# ASSIGNED TASK
Going down the listing below, print exactly each line from the one with "Instruction: Open the Load Game menu" up to and including the one with "the Tattoos tag", and skip the rest.

# EXERCISE DATA
━━━━━━━━

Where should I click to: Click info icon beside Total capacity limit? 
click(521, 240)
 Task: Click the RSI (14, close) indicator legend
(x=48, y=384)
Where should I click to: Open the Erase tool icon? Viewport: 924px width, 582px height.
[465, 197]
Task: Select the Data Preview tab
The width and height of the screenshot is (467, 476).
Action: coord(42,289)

━━━━━━━━

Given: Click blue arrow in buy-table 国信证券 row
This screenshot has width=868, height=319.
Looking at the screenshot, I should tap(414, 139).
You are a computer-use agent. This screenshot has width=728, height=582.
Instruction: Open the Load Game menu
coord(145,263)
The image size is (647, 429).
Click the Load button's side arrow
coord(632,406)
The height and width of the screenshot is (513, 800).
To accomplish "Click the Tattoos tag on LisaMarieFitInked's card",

━━━━━━━━

# PROBLEM SOLUTION
Instruction: Open the Load Game menu
coord(145,263)
The image size is (647, 429).
Click the Load button's side arrow
coord(632,406)
The height and width of the screenshot is (513, 800).
To accomplish "Click the Tattoos tag on LisaMarieFitInked's card",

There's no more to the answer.